Some more reflections on my loitering times as I realise I have been fairly quiet on this front for a couple of weeks. This is, in the main, because things seem to happen very very slowly at an almost unnoticeable rate until you have a chance to sit back and reflect. When I do this it becomes quite clear that things have moved significantly in some ways.
Its seems to me that my experience goes in cycles. There are bouts of walking into places, being welcomed enthusiastically, and joining in with conversations and general life. This is balanced by other times when I can see the tumbleweed blow through the place as people turn to look the other way and pretend that I am not there. I’ve noticed the phases seem to go about 3 weeks of conversation followed by 10 days or so of tumbleweed.
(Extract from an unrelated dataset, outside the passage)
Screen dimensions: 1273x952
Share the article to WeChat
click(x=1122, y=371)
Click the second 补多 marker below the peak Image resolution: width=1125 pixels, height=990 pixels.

I wonder if these phases will change as relationships get stronger and real friendships start to form.
I wonder if that is a pretty normal cycle for this kind of ministry – I’m not sure as there are not that many people to ask! I also wonder whether there is nothing going on here at all and that it is all just my personal perception. I wonder if it is like when you walk into a room and it goes quiet, and you immediately start to think everyone was talking about you when nothing is further from the truth.
It seems that I have just come through a tumbleweed phase and are moving back into a phase of conversation. I wonder if people naturally chat to a certain level and then retreat a little to see what will happen, observe to see whether I can be trusted with the stuff they have shared. I guess that is quite a natural thing to do. I wonder if building relationships in this way is a series of tests – I say I am not out to bible bash people or drag them into church or tell them what to think – and so people naturally want to test that in their own way to see if that is the truth.
I am kind of looking forward to this week. I am wondering what God will bring across my path as, if I look, there always seems to be something that quite often surprises me.